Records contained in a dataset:
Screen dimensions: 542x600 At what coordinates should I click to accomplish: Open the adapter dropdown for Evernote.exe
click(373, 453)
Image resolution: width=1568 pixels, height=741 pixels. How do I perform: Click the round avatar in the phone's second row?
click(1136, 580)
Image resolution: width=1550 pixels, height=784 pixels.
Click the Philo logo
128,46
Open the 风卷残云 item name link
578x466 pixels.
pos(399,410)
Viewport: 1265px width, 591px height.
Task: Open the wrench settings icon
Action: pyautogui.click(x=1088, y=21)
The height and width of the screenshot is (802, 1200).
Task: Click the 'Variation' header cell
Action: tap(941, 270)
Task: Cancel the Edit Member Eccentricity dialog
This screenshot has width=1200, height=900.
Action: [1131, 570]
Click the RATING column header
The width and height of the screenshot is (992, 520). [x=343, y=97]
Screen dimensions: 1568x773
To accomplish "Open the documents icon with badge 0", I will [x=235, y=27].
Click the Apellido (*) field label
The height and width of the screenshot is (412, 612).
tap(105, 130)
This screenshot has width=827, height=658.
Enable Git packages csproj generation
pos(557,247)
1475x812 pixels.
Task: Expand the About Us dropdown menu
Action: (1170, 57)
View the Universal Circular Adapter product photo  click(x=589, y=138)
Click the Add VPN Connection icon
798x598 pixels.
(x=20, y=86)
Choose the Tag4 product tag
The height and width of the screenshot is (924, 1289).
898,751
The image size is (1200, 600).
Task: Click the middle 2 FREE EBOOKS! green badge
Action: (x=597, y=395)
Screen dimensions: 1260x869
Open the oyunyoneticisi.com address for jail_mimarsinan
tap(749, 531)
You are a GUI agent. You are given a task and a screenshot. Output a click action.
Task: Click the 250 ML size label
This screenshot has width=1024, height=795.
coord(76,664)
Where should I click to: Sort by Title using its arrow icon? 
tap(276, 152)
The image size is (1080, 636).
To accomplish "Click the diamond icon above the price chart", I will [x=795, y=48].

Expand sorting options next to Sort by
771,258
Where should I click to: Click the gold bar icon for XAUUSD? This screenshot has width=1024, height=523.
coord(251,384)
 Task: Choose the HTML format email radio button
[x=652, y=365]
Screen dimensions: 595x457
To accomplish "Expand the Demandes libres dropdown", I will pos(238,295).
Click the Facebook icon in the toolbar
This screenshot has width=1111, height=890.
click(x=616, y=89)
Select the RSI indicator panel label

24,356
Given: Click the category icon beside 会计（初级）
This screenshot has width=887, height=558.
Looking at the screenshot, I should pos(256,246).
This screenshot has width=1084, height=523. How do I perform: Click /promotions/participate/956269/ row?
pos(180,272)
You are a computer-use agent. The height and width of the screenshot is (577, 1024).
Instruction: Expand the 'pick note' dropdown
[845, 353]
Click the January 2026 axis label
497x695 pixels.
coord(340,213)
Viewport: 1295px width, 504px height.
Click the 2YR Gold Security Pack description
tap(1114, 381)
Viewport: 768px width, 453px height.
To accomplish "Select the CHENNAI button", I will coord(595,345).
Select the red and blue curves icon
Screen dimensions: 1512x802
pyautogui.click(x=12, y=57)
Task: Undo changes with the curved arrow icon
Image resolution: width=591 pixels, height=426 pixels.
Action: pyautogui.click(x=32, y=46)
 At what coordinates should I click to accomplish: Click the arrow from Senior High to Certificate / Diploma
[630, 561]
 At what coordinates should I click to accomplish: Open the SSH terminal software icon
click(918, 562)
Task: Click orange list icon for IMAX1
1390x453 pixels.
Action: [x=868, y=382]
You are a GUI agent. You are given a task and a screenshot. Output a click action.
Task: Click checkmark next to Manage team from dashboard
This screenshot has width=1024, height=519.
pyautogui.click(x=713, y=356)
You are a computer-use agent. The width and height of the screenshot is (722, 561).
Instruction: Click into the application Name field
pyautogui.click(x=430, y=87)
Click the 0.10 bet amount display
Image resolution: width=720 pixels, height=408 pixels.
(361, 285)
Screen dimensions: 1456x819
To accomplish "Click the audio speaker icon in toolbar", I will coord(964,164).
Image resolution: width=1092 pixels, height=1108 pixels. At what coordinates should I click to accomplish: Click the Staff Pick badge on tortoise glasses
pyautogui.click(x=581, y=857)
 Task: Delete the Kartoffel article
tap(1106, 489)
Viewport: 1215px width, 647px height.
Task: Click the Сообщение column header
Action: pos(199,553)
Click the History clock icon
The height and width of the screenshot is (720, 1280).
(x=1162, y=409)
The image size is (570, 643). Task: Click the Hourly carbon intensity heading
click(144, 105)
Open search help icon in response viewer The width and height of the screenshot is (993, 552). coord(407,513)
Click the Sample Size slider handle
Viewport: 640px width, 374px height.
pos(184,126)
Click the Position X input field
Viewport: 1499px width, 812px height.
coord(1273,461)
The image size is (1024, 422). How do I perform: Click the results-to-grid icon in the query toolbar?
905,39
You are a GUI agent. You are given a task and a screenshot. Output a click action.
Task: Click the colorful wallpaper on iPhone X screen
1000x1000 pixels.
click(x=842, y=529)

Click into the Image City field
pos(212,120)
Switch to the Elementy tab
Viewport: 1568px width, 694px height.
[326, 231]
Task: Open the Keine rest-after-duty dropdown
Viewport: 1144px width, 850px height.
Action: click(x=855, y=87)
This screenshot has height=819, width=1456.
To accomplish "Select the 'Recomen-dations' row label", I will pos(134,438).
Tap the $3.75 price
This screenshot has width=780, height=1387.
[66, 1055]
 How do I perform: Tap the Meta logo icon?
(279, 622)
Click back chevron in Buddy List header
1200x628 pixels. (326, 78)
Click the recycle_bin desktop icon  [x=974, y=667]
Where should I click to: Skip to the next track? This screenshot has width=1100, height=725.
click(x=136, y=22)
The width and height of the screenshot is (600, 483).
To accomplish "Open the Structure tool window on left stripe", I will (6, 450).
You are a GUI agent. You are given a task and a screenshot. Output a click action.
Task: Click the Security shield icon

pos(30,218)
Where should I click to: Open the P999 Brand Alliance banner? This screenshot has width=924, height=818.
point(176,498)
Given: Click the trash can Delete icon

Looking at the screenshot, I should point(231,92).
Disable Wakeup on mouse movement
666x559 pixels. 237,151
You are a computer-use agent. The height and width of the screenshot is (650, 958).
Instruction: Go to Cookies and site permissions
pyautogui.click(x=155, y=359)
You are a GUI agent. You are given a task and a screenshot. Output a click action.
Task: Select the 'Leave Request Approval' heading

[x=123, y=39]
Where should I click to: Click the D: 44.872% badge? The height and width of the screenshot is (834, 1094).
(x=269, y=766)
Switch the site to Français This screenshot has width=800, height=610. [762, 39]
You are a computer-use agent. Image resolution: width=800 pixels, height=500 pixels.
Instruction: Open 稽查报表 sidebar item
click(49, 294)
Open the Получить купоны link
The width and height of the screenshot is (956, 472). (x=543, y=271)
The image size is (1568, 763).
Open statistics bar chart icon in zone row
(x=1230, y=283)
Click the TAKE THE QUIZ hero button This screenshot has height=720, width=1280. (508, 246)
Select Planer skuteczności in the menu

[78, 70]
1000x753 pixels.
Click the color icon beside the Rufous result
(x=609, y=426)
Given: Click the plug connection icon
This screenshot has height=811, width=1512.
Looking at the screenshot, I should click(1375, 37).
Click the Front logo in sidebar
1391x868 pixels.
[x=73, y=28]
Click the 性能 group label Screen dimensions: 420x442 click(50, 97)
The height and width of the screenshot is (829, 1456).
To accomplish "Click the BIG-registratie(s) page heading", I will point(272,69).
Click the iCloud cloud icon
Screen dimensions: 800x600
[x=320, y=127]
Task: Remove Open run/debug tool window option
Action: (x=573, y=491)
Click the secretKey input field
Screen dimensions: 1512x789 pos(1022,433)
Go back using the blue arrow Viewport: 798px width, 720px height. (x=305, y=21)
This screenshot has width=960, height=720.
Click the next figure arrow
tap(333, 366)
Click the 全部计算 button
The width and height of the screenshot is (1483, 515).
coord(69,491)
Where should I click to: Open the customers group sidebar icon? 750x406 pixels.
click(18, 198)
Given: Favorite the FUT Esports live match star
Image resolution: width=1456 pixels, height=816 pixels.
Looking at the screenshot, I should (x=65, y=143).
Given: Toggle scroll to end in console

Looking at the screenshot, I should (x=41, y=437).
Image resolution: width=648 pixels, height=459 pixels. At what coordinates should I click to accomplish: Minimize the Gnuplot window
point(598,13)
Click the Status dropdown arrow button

# [Task description]
Copy out each line of the data that has the word "blue" in it.

# [Exercise output]
Select the red and blue curves icon
Go back using the blue arrow Viewport: 798px width, 720px height. (x=305, y=21)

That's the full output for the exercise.